A Bill se le abrieron los ojos. Había pasado un buen rato tumbado y despierto, tratando de dilucidar si ese techo era verde o gris. Y preguntándose por qué construían techos tan altos en un sitio donde la gente cada día encogía más.

Le llegó por el pasillo el aroma a café poco cargado, y por detrás, el olor del que se había derramado sobre el calentador y que ahora ardía. Dos empleados estaban justo fuera de su habitación, hablando de lo que habían hecho la víspera. El carrito del desayuno que se repartía a los que habían sido incapaces de llegar hasta el comedor cojeaba e iba dándose golpes con la rueda mala. Poco después de instalarse, Bill se había ofrecido a arreglarlo. Lo miraron con suspicacia y le dijeron que muchas gracias, pero que ya tenían a alguien que se ocupaba de esas cosas. No tardó mucho en acostumbrarse a esa mirada. Y aparentemente, ese «alguien» no se dejaba ver mucho.

Gris. Verde. ¿A quién cojones le importaba? Uno de sus primeros socios también se llamaba William, con lo que él se hizo llamar Bill y el socio Billy, pero todo el mundo los llamaba Bill al Cuadrado. Billy había pintado toda su casa de beige. Toda ella. El exterior, el interior, las paredes. Sofá beige. Cortinas beige. Juraría que, con el paso de los años, hasta el propio Billy se había vuelto de color beige.

Eso era lo que pasaba por vivir en un sitio así.

En el sueño del que había despertado, las balas habían impactado suavemente, esbozando hoyuelos y creando explosiones sordas de polvo y detritos. Hacían un ruido apagado, como el sonido de los labios al separarse suavemente.

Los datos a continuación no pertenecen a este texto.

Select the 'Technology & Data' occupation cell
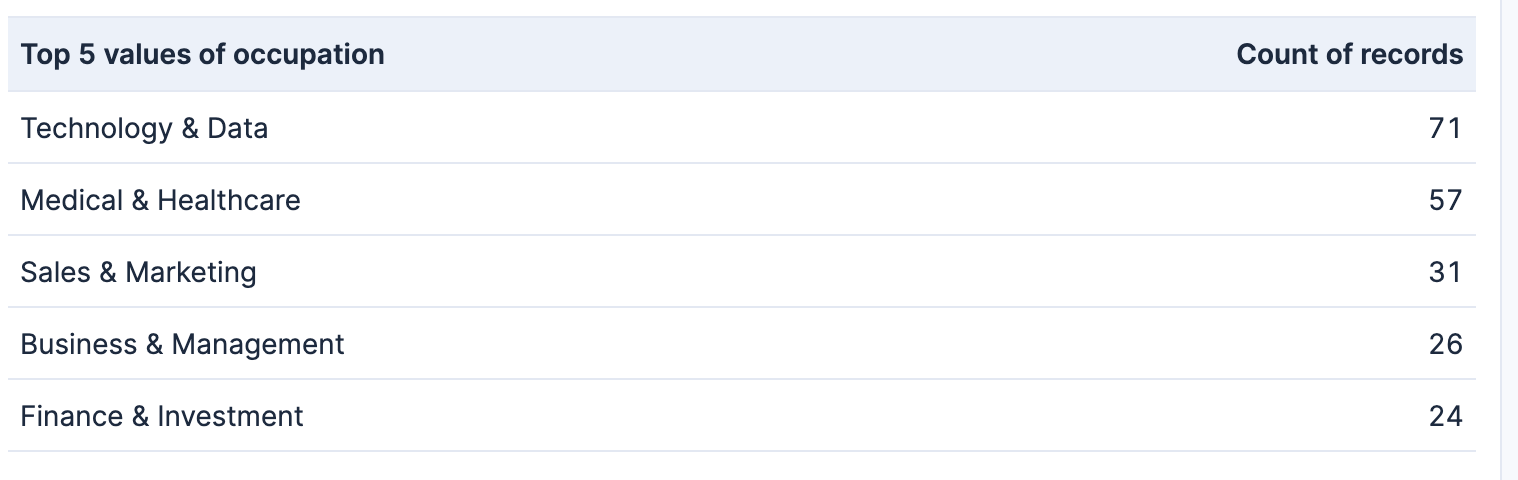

Las balas (mis balas, cómo él siempre las consideraba, las que iban dirigidas a mí) habían ido a parar a la pared, a derecha e izquierda. El tirador estaba nervioso y era nuevo en el oficio. El tirador tenía doce años.

No era así como había ocurrido, suave y lentamente. En la vida pasó muy rápido. En un instante. Pero en el sueño todo se estiraba, se extendía, se alargaba, no se acababa nunca… Como su vida aquí.

Sueño. Recuerdo. ¿A quién cojones le importaba?

Cuando todo acabó, su compañero se desangraba y el chaval yacía muerto junto a la pared.